Legislation to improve safety in Pennsylvania’s approximately 200 bituminous coal mines was poised to become law after a marathon negotiation yielded a compromise bill endorsed Monday by both the coal companies and mine workers union.

The state Senate unanimously approved the bill and it was headed to the House, where leaders of the Democratic majority have pledged to pass it this week. It is the first major rewrite of the state’s mining law in nearly 50 years.

The 250-page bill was in the making since 2002, when nine miners were rescued from the flooded Quecreek Mine in western Pennsylvania. Even the number, Senate Bill 949, is an echo of the “nine-for-nine” cry that former Gov. Mark Schweiker made famous during the rescue.

“This is our thank you to the men and women who toil beneath the ground in the mines of Pennsylvania,” Sen. Mary Jo White, R-Venango, a key negotiator on the bill, said on the Senate floor. “This is the very best we can do to give them a safe working environment and to protect them and to help their families have them come home safely from work every day.”

The bill’s expected passage comes after Congress updated the federal mine safety law and after major coal-mining states West Virginia and Kentucky updated their laws — spurred by several high-profile mine accidents. Pennsylvania is the nation’s fourth-largest coal producer.

After the 2002 accident at Quecreek, Pennsylvania’s legislation took three years to develop because it encompassed recommendations made by federal and state commissions and a grand jury panel.
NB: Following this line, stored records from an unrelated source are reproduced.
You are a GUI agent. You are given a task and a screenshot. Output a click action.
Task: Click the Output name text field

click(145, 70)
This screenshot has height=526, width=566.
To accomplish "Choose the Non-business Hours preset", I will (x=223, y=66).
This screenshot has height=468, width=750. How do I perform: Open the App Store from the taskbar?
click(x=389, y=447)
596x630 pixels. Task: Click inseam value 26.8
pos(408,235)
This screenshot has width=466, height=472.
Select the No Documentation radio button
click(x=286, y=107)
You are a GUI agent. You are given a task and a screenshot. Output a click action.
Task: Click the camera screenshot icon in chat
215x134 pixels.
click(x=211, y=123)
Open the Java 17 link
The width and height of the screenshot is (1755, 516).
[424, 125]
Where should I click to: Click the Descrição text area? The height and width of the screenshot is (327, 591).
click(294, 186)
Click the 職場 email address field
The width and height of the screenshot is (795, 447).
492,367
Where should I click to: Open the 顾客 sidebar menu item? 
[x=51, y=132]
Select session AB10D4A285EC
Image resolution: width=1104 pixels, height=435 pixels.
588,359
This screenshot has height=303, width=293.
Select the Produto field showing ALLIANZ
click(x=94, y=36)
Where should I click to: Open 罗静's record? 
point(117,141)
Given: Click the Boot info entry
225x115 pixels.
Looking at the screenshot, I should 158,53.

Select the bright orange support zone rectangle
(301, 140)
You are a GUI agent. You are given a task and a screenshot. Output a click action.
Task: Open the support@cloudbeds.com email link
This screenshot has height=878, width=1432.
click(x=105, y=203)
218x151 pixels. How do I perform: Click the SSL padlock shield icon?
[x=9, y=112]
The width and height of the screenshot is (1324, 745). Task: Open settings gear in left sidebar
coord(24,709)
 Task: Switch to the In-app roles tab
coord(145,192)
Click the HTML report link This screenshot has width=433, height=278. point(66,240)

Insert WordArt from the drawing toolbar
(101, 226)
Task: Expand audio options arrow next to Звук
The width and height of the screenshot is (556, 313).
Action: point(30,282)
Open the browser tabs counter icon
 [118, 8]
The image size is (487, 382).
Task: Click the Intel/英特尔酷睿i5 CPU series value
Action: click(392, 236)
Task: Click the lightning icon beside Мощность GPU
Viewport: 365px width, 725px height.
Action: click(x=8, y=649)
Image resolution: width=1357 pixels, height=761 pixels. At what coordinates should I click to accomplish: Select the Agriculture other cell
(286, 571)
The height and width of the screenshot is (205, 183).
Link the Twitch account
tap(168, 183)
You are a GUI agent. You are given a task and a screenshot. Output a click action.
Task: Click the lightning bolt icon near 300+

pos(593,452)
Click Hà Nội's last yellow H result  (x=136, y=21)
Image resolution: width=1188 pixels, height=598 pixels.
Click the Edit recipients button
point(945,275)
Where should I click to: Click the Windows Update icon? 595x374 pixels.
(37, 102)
It took three more years to resolve disagreements among state mining officials, labor unions and coal companies.

The remaining hang-ups received personal attention from Gov. Ed Rendell last week, when he sat for several hours Thursday with legislators, union negotiators and coal company executives to resolve the remaining disagreements. Final details were hammered out Friday.

“What miners do is dangerous … and they deserve our protection,” Rendell told reporters.

A union spokesman, Phil Smith, urged both the House and Senate to pass the bill.

Under the measure, state inspectors for the first time could impose fines for safety infractions on mine owners, instead of just supervisors. The bill also would establish a seven-member safety board which, among other things, would be tasked with keeping the law in step with advances in mine safety technology and practices.

“We don’t have to come to the Legislature every time there was an issue we didn’t envision … or there was an advance in technology,” said George Ellis, president of the Pennsylvania Coal Association, which represents mining giants like Consol Energy and Foundation Coal.

The measure would mandate precautions to prevent an accidental breech of a flooded mine — as happened at Quecreek — and require a repository to provide public access to all maps of existing and abandoned mines. The bill also modernizes provisions for the use of electrical equipment and diesel vehicles underground.

The Senate approved an earlier version of the bill in February but the mine workers union opposed it, saying it lacked provisions to more quickly evacuate injured miners and a guarantee that a paid miner could accompany inspectors on their rounds. In April, the House passed a version that addressed union concerns, but drew opposition from the coal companies.